In April this year, the UK introduced a digital services tax of 2 per cent on the revenues of search engines, social media services and online marketplaces which derive value from UK users.[2] However there have been reports that this tax may be abandoned to help secure a trade deal with the US, something denied by the Treasury.[3]
The European Commission launched its ‘Fair taxation for the Digital Economy’ paper in 2018, with a final report due before the end of the year.[4] In line with the OECD BEPS initiative, the EU is proposing reforms to corporate tax rules so that profits are registered and taxed where businesses have significant interaction with users through digital channels, and profits are attributed to member states so the system better reflects where companies create value online.
In Australia, the government changed sales tax regulation to require businesses earning more than $75,000 AUD a year to charge a 10 per cent sales tax on low value products imported by customers. This resulted in Amazon blocking Australian users from having access to its US site. But after six months Amazon backtracked on the blocking decision[5], reinforcing the fact that no matter how big they are, it needs customers.
More people are beginning to understand the scale and reach of Amazon and the implications of its unchecked power.
Taking on Amazon will require a combination of new regulation appropriate for a digital economy, enforcing existing legislation and empowering unions, and enabling governments, both local and national to hold them and others to account.
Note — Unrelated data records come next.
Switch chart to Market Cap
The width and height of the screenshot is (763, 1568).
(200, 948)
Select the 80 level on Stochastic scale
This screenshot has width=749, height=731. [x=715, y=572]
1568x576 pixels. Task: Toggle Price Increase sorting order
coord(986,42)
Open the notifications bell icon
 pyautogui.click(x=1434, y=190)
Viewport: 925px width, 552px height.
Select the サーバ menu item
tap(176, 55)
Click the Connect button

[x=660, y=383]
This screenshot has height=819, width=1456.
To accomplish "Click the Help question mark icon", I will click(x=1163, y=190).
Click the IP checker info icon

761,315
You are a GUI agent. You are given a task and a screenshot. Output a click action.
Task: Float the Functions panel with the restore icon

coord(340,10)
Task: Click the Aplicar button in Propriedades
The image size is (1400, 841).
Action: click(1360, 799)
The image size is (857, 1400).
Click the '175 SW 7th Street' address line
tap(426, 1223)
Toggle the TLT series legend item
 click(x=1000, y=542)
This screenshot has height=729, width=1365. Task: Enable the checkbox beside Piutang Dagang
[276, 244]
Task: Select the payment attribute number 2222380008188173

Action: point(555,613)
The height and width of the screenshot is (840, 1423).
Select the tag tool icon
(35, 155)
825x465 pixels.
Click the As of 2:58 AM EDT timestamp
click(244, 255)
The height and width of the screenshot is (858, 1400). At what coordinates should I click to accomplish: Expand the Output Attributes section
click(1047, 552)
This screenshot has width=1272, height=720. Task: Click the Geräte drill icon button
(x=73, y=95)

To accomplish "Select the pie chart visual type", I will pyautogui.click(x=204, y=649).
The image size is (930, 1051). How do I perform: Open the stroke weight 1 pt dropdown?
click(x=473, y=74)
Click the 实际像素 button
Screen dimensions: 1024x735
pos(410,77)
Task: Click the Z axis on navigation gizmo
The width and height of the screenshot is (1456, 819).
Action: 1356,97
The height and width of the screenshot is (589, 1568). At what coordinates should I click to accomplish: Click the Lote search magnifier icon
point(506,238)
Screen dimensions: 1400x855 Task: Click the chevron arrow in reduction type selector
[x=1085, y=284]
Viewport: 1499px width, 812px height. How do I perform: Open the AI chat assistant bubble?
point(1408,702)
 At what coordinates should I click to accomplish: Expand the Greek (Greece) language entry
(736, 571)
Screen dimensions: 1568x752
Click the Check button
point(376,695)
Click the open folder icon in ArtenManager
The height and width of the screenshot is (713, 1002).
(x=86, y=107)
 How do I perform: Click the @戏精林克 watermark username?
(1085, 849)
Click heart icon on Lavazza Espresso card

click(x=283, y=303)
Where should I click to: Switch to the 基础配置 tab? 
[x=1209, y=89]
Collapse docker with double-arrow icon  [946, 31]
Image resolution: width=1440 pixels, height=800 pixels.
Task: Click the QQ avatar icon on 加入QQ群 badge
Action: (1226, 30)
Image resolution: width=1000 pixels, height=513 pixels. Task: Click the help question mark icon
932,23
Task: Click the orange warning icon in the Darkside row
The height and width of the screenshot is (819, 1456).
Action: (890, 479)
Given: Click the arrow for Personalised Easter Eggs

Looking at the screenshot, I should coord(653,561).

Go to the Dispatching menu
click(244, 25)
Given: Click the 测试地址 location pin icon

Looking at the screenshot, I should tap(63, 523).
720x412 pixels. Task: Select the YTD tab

As former Amazon vice president Tim Bray said:
“Amazon is exceptionally well-managed and has demonstrated great skill at spotting opportunities and building repeatable processes for exploiting them. It has a corresponding lack of vision about the human costs of the relentless growth and accumulation of wealth and power. If we don’t like certain things Amazon is doing, we need to put legal guardrails in place to stop those things. We don’t need to invent anything new; a combination of antitrust and living-wage and worker-empowerment legislation, rigorously enforced, offers a clear path forward.”[6]